Masyarakat tani pun berubah dengan menggeliatnya kopi, yang sempat "menghilang" dari Jawa Barat selama puluhan tahun.

Padahal, Jawa Barat adalah representasi dari sejarah panjang kopi Indonesia dan perkembangan secara teritorial.

Kopi arabika di bawa ke Jawa tahun 1696. Kemudian dicoba ditanam di Kedawoeng dekat Batavia namun gagal. Baru berhasil 1699 di Sukabumi dan Sudimara.

Selanjutnya, pada 1706 kopi arabica jawa dianggap kopi berkualitas oleh Amsterdam Botanical Garden.

Mulai 1707 kopi dibudidayakan, dan tercatat pertama kali kopi dari Cianjur tahun 1711 sebayak 400 kilogram mendapat harga teetinggi di lelang Amsterdam.

Diperkirakan pada 1730-an, ada sejuta lebih pohon kopi di Cianjur. Tahun 1875 terjadi kehancuran akibat hama. Tahun 1900 mulai ditanam spesies robusta dari Kongo.

Jawa Barat kehilangan sebagian besar kebun kopinya. Baru awal 2000-an pertanian kopi Jabar menggeliat, walau awalnya hanya untuk mengisi kekurangan suplai ekspor kopi Sumatera.

Kopi adalah komoditas yang dapat kita pakai sebagai alat ukur pengembangan wilayah. Karena sifat ekonomi, sosial, budaya dan kemasyarakatan nya.

Bagi petani, agar maju maka dibutuhkan peningkatan kemampuan bisnis maupun teknis.

Politik ekonomi komoditas harus bisa memberdayakan petani, dan pemerintah harus membantu dalam peningkatan skala produksi, agar suplai mencukupi permintaan dunia.

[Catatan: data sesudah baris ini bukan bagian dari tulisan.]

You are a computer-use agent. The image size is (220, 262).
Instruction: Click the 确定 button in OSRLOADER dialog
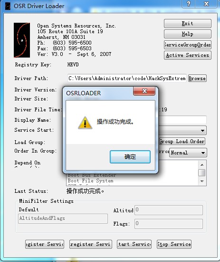[130, 157]
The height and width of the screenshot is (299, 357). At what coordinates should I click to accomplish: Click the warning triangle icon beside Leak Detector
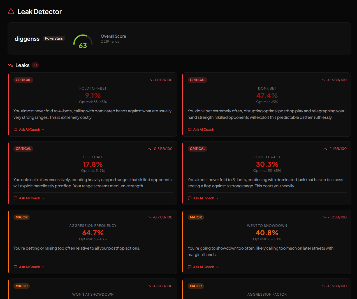click(11, 11)
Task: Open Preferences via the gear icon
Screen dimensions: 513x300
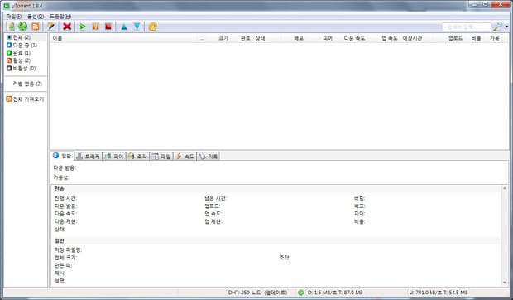Action: tap(152, 27)
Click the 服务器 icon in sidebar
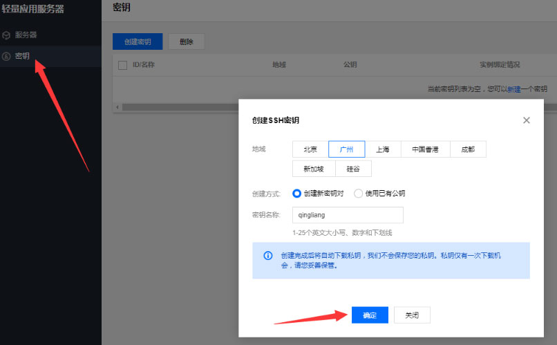This screenshot has width=557, height=345. 6,35
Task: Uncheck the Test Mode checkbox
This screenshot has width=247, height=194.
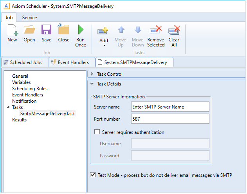Action: (x=93, y=175)
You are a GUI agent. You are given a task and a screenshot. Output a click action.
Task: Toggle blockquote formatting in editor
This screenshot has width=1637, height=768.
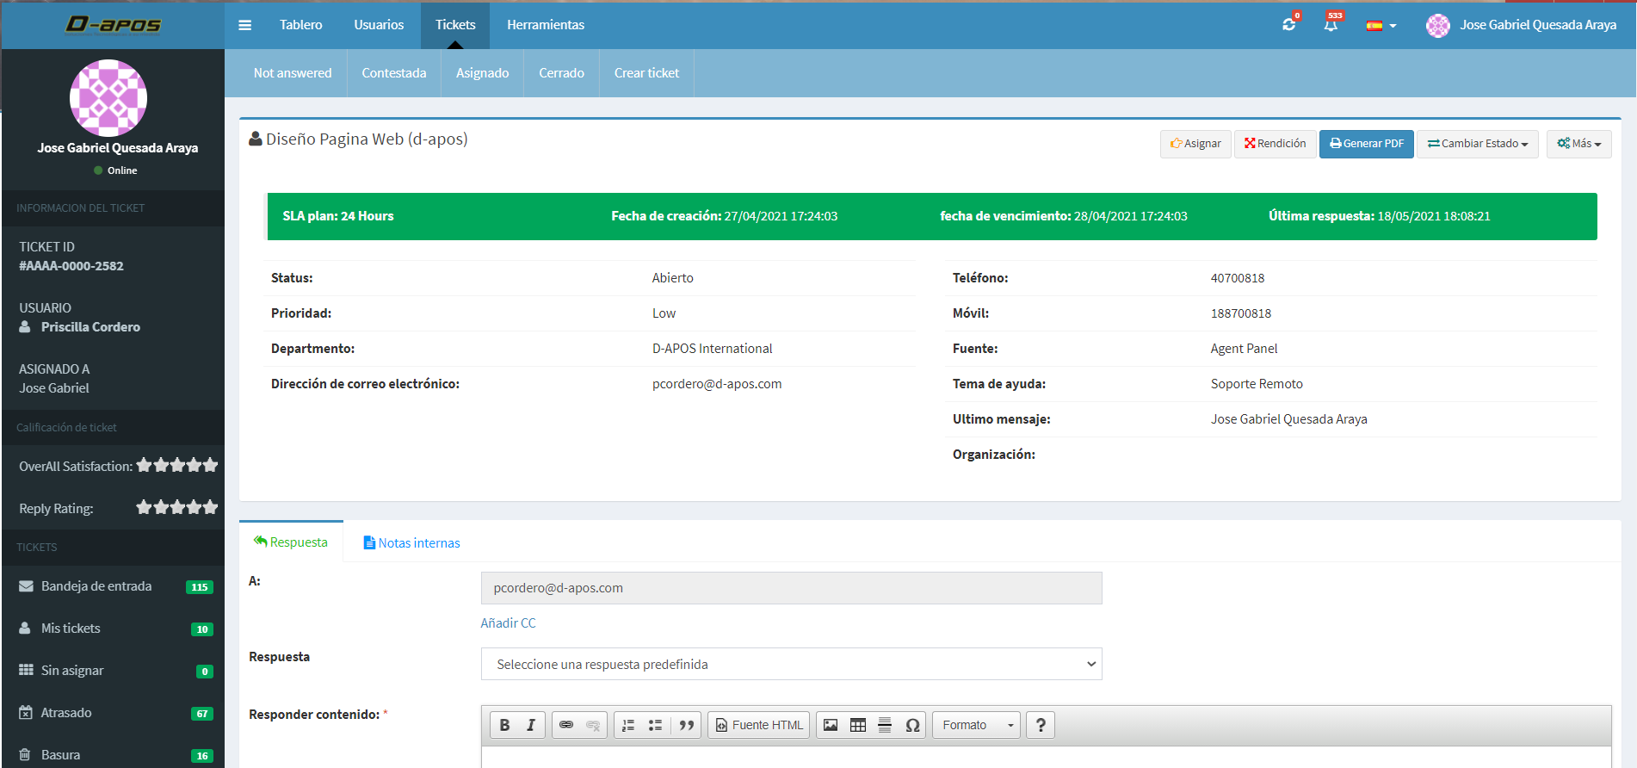[x=686, y=725]
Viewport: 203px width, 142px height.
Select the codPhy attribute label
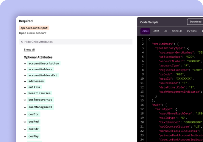34,136
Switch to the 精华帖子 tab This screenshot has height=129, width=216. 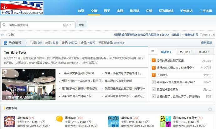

Para agregator harus bisa lebih berdaya dalam memastikan pasokan. Sedangkan ke hilir, pengembangan ritel, branding, dan kemasan yang super kreatif di sisi customer, menjadi utama.

Kebijakan Pengembangan Wilayah Menjadi Penting

Seperti teh, anggur, kopi adalah teroir, bergantung kepada tanah dan rupa bumi tempat tumbuh nya.

Masalahnya hari ini, ternyata tidak bisa dihitung berapa total perhutanan sosial dan hasil kopi rakyat.

Di Jawa Barat, budidaya kopi masayarakat dengan luas rata-rata hanya satu sampai dua hektar per petani, tumbuh di 10 gunung di ketinggian mulai 400 sampai 1.600 meter di atas permukaan laut (mdpl).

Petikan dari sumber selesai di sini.